Study designs of evaluations included in the review
Clinical trials involving the use of roxithromycin and/or erythromycin in the treatment of LRTI were included. the length of treatment and the minimum follow-up period were not stated.
Specific interventions included in the review
Clinical studies that compared roxithromycin directly with erythromycin, or studies that compared either roxithromycin or erythromycin with any other comparator antibacterial drug, in the treatment of LRTI.
Roxithromycin was administered at dosages of 150 mg twice daily or 300 mg once daily. Various oral formulations of erythromycin were used; the dosages ranged from 1 to 2 g/day, either in 4, 3 or 2 divided doses.

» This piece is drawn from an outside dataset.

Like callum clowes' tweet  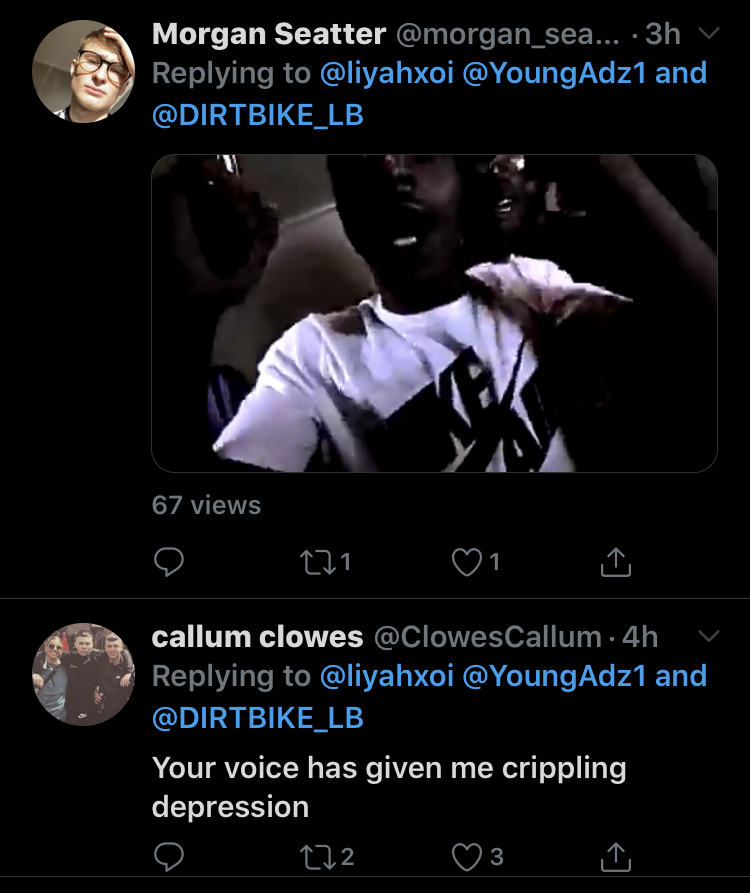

Participants included in the review
Adult patients with LRTI. The majority of the included patients were diagnosed as having community-acquired pneumonia. Other patients were diagnosed with acute infective exacerbation of chronic bronchitis, isolated acute bronchitis, or even bronchiectasis. Roughly equivalent proportions of patients receiving roxithromycin were diagnosed with pneumonia, acute infective exacerbation of chronic bronchitis, or acute bronchitis.
Outcomes assessed in the review
The outcomes assessed were the incidence of adverse events possibly or probably associated with drug therapy, and the number of patients who withdrew from therapy because of adverse events.
How were decisions on the relevance of primary studies made?
The authors do not state how the papers were selected for the review, or how many of the authors performed the selection.